What you should do
From the line containing "Task: Start a video call" to the last line of the data, both included, transcribe each line exactly, leaving out pictures and adding nothing.
*** Exercise material ***
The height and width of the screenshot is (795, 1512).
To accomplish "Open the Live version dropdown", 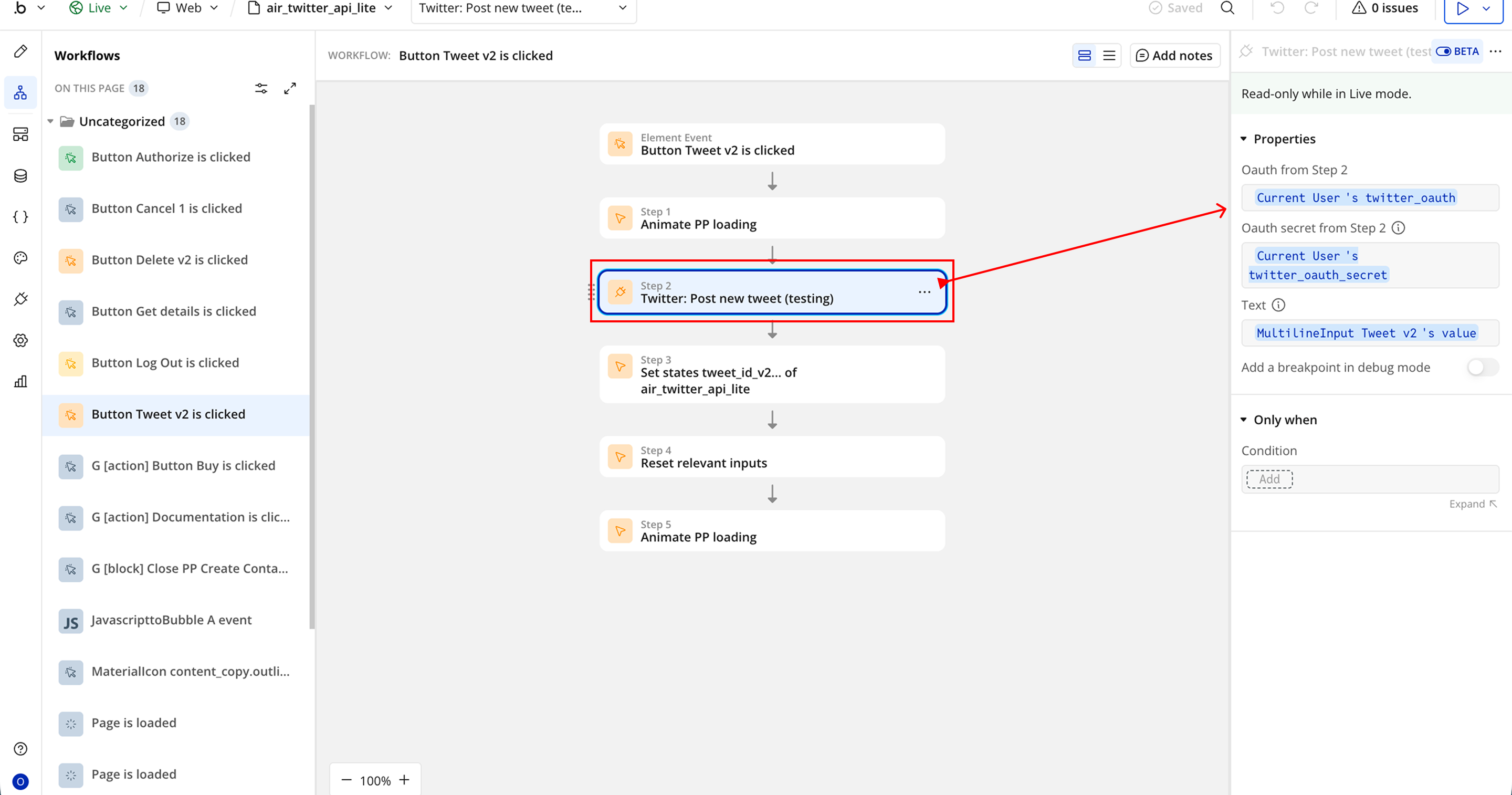I will click(99, 8).
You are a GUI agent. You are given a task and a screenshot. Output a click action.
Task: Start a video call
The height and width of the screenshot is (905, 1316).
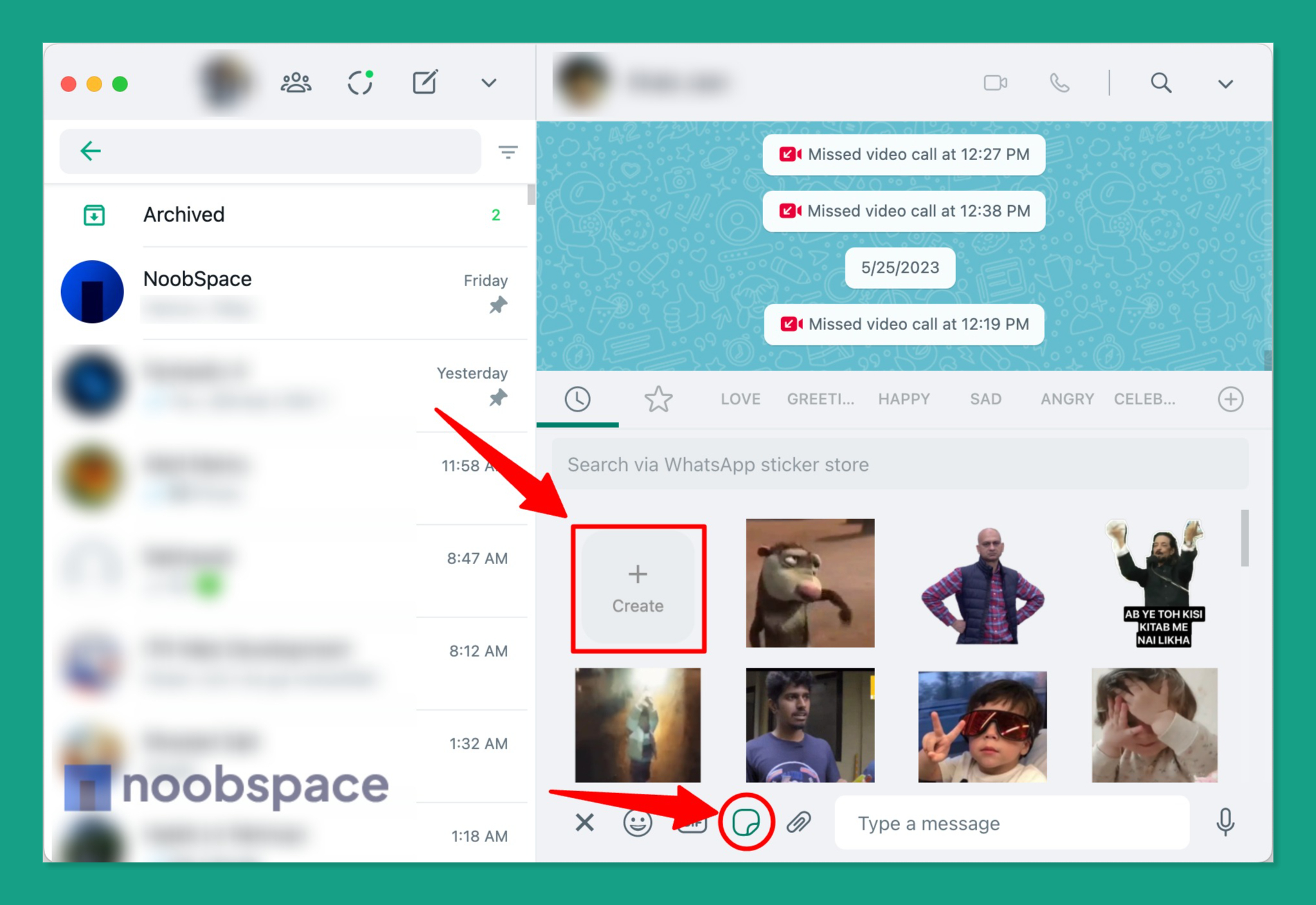[995, 82]
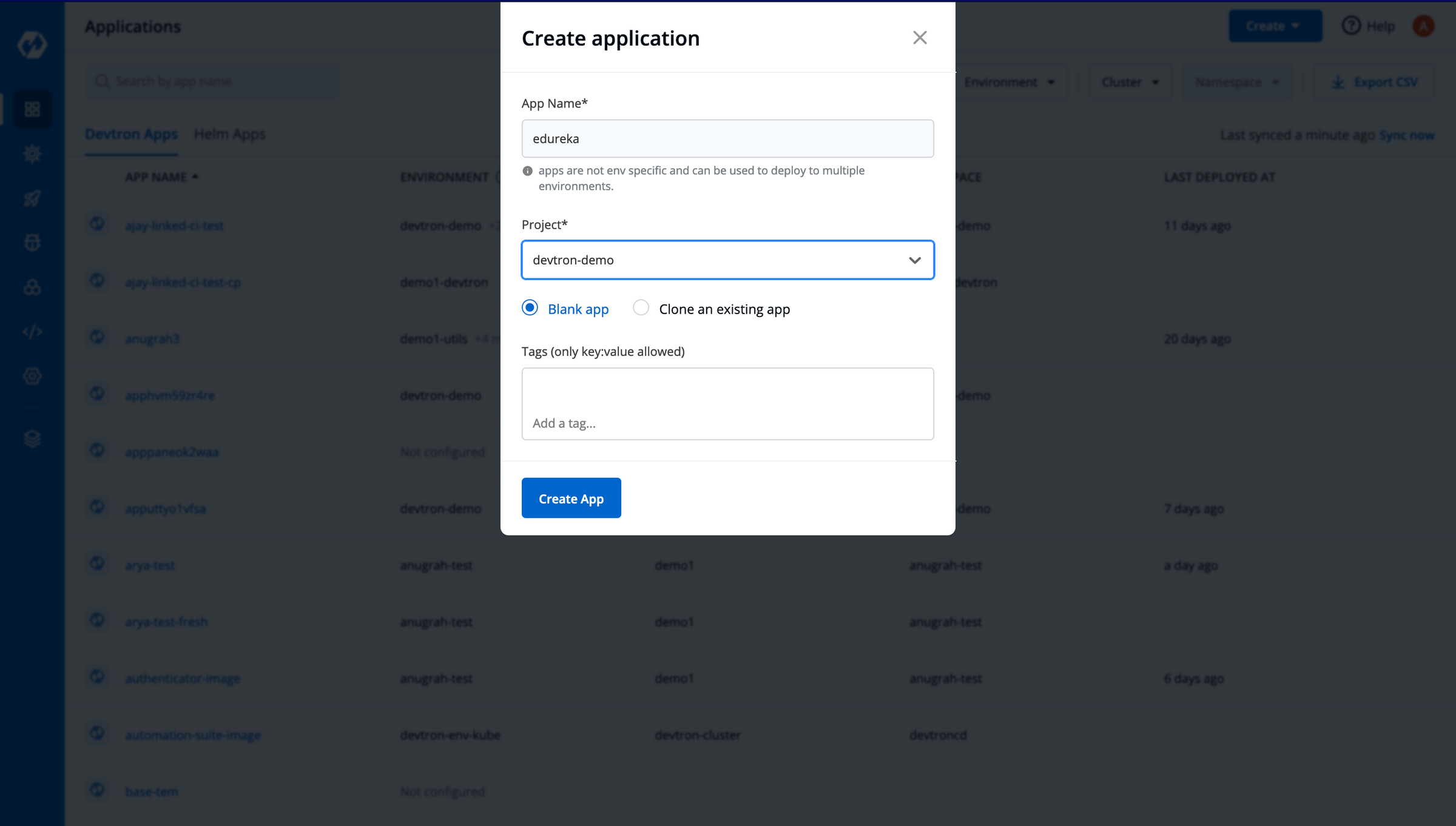Click the Sync now link
1456x826 pixels.
coord(1406,135)
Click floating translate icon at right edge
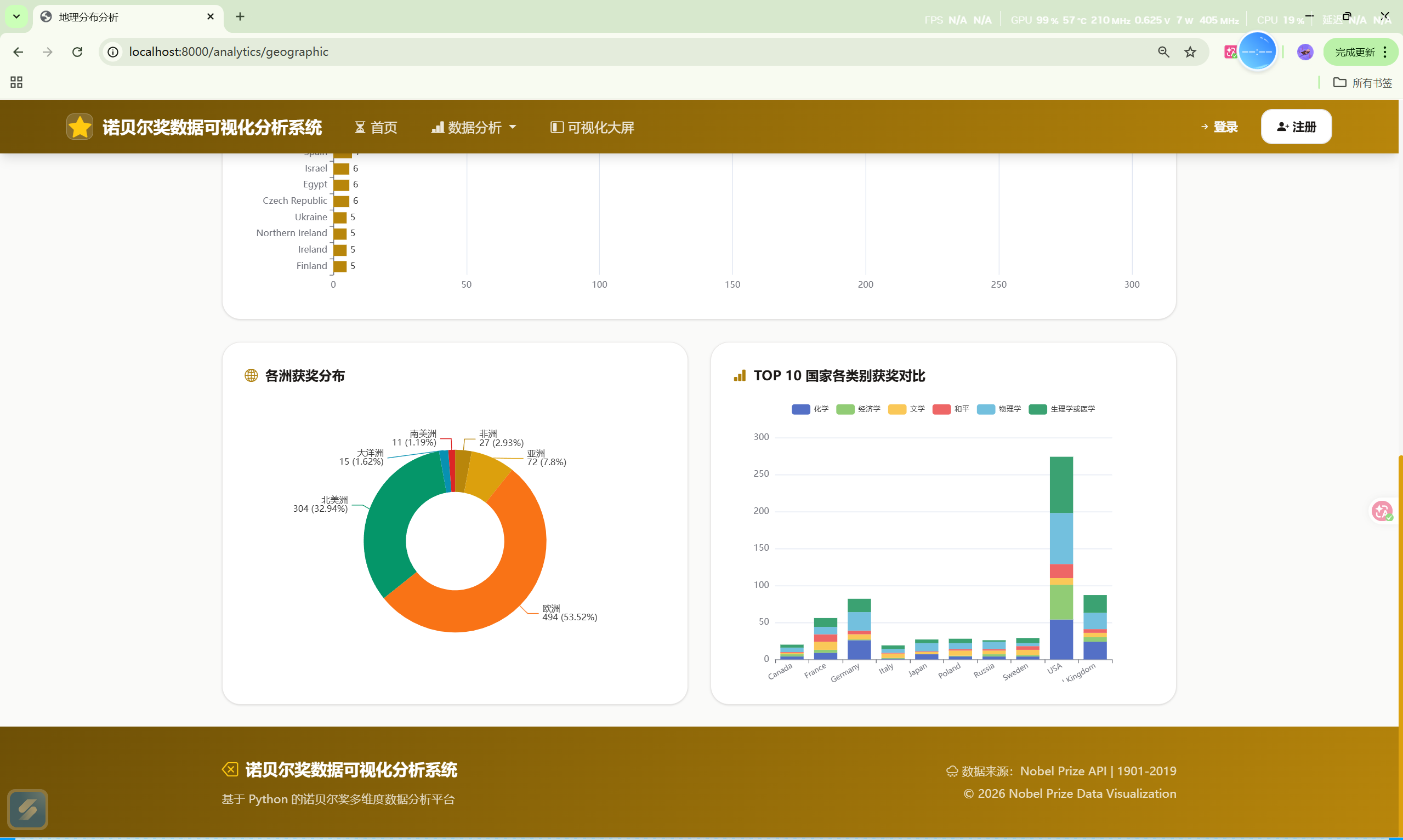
*** End of Exercise material ***
Result below
Task: Start a video call
The height and width of the screenshot is (905, 1316).
[995, 82]
Click the Sync now link
1456x826 pixels.
coord(1406,135)
Click floating translate icon at right edge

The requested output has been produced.